___ Supplied records

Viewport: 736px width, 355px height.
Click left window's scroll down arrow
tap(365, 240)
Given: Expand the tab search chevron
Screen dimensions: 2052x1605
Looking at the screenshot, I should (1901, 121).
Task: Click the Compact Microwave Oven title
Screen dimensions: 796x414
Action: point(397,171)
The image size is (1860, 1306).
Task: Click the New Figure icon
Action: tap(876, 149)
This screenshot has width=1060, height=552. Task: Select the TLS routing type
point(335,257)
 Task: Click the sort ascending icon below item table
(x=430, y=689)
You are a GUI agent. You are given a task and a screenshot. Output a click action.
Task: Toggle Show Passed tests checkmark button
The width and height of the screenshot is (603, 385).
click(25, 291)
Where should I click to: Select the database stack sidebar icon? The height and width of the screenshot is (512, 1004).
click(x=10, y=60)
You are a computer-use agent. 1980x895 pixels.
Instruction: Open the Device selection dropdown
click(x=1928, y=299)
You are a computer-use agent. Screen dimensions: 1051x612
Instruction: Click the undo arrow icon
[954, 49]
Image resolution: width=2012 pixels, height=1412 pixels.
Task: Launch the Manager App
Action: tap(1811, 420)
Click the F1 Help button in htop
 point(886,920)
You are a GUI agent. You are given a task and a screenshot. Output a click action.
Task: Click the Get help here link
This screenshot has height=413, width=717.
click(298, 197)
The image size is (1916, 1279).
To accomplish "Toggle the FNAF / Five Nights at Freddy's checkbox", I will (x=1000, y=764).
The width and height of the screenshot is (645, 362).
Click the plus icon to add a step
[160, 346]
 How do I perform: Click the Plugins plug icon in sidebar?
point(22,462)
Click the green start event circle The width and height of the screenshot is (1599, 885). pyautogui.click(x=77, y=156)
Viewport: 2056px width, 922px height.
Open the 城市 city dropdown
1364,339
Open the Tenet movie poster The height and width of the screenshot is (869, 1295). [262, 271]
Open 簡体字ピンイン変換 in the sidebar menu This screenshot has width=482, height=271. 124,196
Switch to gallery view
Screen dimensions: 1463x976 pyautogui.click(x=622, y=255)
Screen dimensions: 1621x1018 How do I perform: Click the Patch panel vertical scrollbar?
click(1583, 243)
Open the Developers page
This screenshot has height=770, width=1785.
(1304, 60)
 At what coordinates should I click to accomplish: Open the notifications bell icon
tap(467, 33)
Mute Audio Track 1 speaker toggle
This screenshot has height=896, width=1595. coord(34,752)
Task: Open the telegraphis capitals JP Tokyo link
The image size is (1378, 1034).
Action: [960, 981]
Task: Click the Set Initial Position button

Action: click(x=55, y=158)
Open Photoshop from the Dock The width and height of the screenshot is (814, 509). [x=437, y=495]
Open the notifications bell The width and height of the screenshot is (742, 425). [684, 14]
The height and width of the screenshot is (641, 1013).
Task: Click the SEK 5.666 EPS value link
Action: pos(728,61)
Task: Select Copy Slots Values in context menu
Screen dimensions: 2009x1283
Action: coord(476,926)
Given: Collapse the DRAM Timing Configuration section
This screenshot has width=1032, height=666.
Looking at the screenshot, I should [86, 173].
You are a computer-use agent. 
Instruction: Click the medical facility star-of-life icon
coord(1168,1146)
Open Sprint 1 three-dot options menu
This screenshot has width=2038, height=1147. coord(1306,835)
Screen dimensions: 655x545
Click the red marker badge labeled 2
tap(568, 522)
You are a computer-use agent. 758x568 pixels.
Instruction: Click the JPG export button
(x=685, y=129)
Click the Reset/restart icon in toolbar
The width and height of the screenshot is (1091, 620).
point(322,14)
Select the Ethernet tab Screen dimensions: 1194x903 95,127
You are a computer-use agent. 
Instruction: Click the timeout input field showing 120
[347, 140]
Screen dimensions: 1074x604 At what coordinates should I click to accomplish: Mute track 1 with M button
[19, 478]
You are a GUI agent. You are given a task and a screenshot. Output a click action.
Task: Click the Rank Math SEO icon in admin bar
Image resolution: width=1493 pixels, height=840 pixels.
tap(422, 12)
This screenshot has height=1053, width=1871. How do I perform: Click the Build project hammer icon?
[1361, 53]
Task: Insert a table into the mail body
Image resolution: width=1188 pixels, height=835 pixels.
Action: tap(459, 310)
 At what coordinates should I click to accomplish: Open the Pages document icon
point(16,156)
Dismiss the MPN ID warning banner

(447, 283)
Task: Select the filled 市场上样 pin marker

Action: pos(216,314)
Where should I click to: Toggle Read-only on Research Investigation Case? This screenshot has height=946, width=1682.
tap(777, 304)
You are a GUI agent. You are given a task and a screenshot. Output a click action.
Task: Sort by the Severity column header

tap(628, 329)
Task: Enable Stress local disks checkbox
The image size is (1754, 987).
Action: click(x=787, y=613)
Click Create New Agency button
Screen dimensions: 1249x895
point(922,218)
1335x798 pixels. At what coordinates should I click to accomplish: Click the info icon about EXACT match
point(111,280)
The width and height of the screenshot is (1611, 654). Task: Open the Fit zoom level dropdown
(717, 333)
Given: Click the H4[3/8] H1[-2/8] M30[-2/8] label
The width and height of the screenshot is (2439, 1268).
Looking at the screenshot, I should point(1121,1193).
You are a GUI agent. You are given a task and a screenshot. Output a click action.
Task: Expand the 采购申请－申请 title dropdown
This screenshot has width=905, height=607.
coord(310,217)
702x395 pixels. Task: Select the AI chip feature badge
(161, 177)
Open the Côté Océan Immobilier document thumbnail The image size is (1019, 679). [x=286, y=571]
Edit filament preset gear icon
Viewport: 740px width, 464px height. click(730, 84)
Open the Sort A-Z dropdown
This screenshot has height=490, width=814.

______

**Exercise:** Provide only the number of lines in the listing above that contain "checkbox".

**Reply to the exercise:** 2